Sollten die Testergebnisse einen Schwangerschaftsdiabetes ergeben, leiten wir zeitnah eine individuelle Behandlung ein. Diese erfolgt in enger Zusammenarbeit mit einer Diabetologin oder einem Diabetologen und umfasst in der Regel:
- Ernährungsberatung
- regelmäßige Blutzuckerselbstkontrollen
- gegebenenfalls eine medikamentöse Therapie
Durch eine konsequente Betreuung können Schwangerschaft und Geburt in den meisten Fällen komplikationslos verlaufen. Wir begleiten Sie während des gesamten Untersuchungs- und Behandlungsprozesses kompetent und einfühlsam und stehen Ihnen für alle Fragen rund um den OGTT und den Gestationsdiabetes jederzeit zur Verfügung.

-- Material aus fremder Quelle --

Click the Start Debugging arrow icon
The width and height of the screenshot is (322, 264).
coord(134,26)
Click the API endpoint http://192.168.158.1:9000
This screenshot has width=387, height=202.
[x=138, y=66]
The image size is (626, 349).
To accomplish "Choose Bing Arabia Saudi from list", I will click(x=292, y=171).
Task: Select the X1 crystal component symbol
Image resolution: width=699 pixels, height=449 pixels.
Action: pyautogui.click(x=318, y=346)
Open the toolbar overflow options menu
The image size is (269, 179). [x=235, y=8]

Vorbekannter Diabetes mellitus
Vorbekannter Diabetes mellitus bezeichnet eine bereits bestehende Diabeteserkrankung, die vor der Schwangerschaft diagnostiziert wurde. Dabei handelt es sich entweder um Typ-1-Diabetes oder Typ-2-Diabetes. Eine sorgfältige Überwachung und Behandlung ist entscheidend, um Komplikationen für Mutter und Kind zu vermeiden und eine gesunde Schwangerschaft zu gewährleisten. Die Betreuung erfolgt hierbei durch Ihren Diabetologen und uns.

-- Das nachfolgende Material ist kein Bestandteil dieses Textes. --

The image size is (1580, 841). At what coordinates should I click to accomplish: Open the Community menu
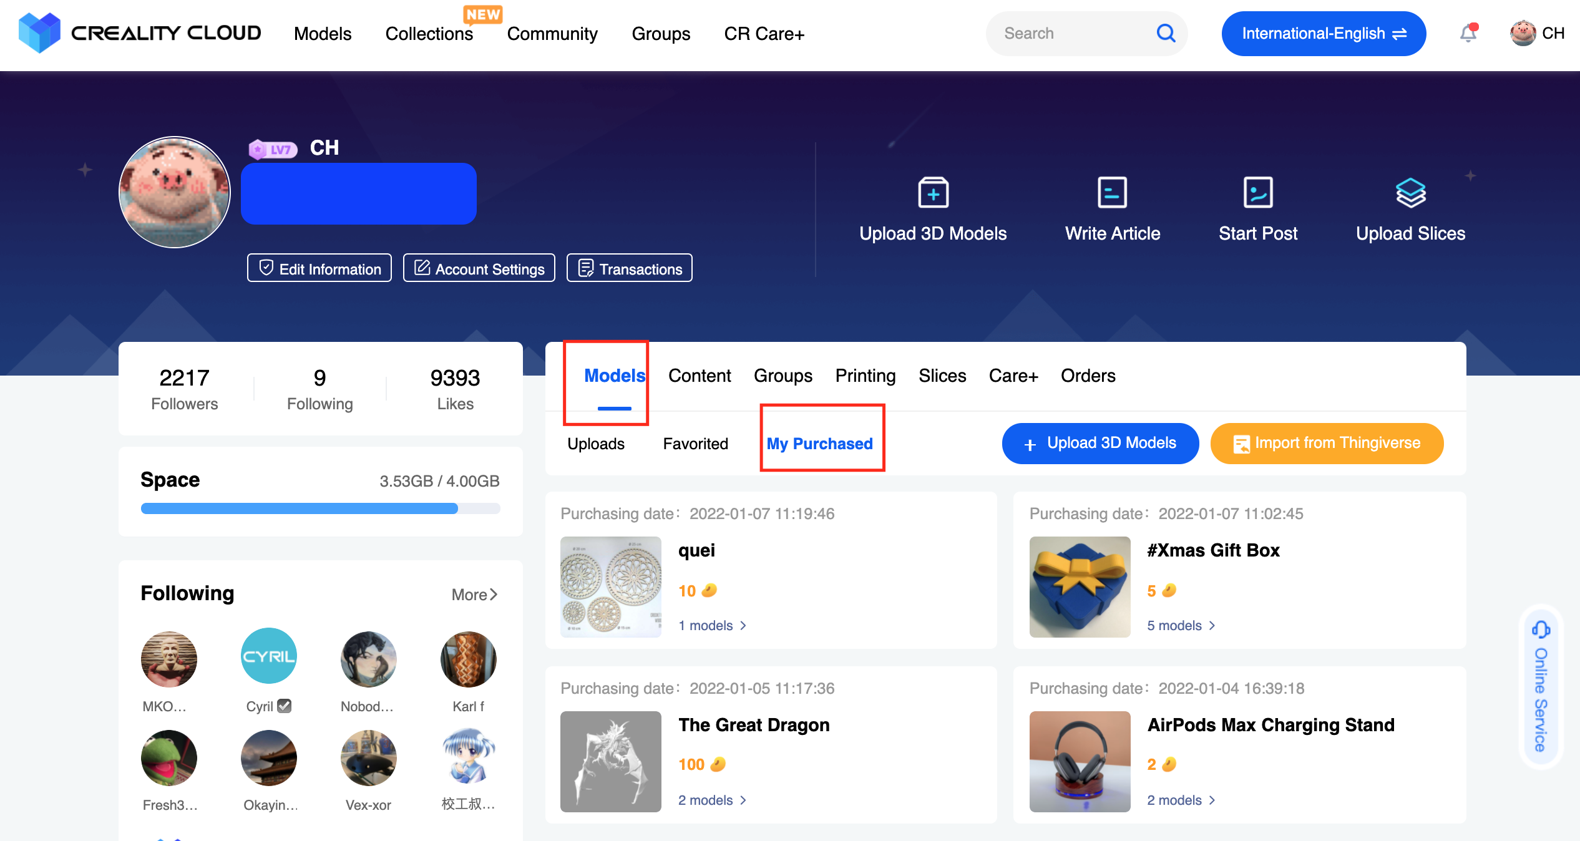point(552,33)
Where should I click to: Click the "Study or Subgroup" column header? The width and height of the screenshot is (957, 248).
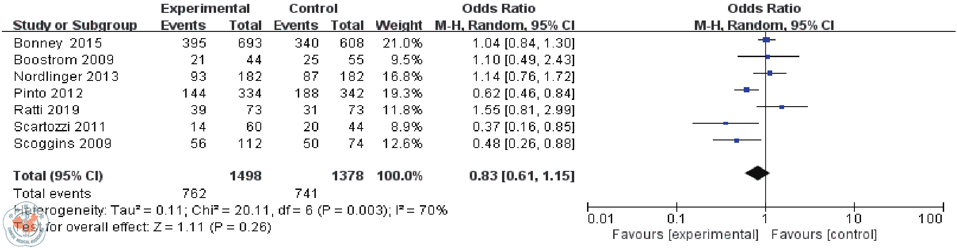click(75, 25)
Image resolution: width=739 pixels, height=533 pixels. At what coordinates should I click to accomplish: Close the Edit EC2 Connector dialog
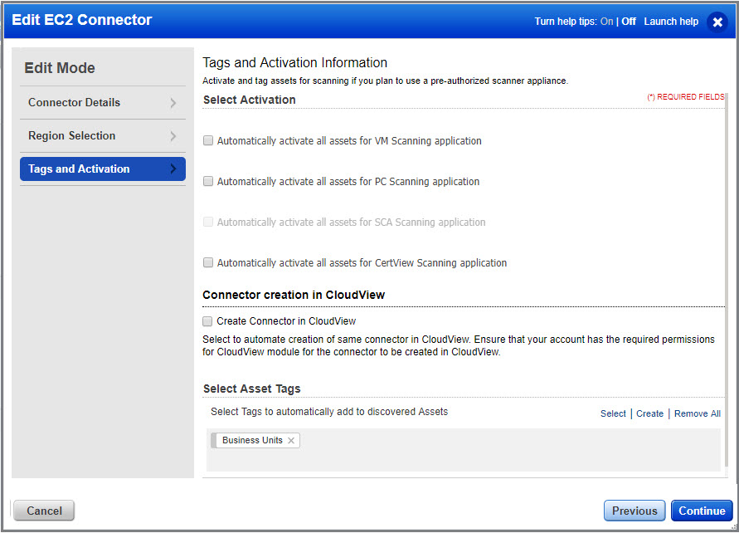point(717,22)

Durch engmaschige Kontrollen, darunter spezielle Ultraschalluntersuchungen und Bluttests, stellen wir sicher, dass sowohl Ihr Blutzuckerspiegel als auch die Entwicklung Ihres Babys optimal überwacht werden.
Wir wissen, wie komplex und herausfordernd eine Schwangerschaft bei vorbekanntem Diabetes sein kann. Deshalb stehen wir Ihnen mit unserem erfahrenen Team einfühlsam und kompetent zur Seite. Gemeinsam möchten wir Ihnen helfen, eine gesunde und positive Schwangerschaft zu erleben.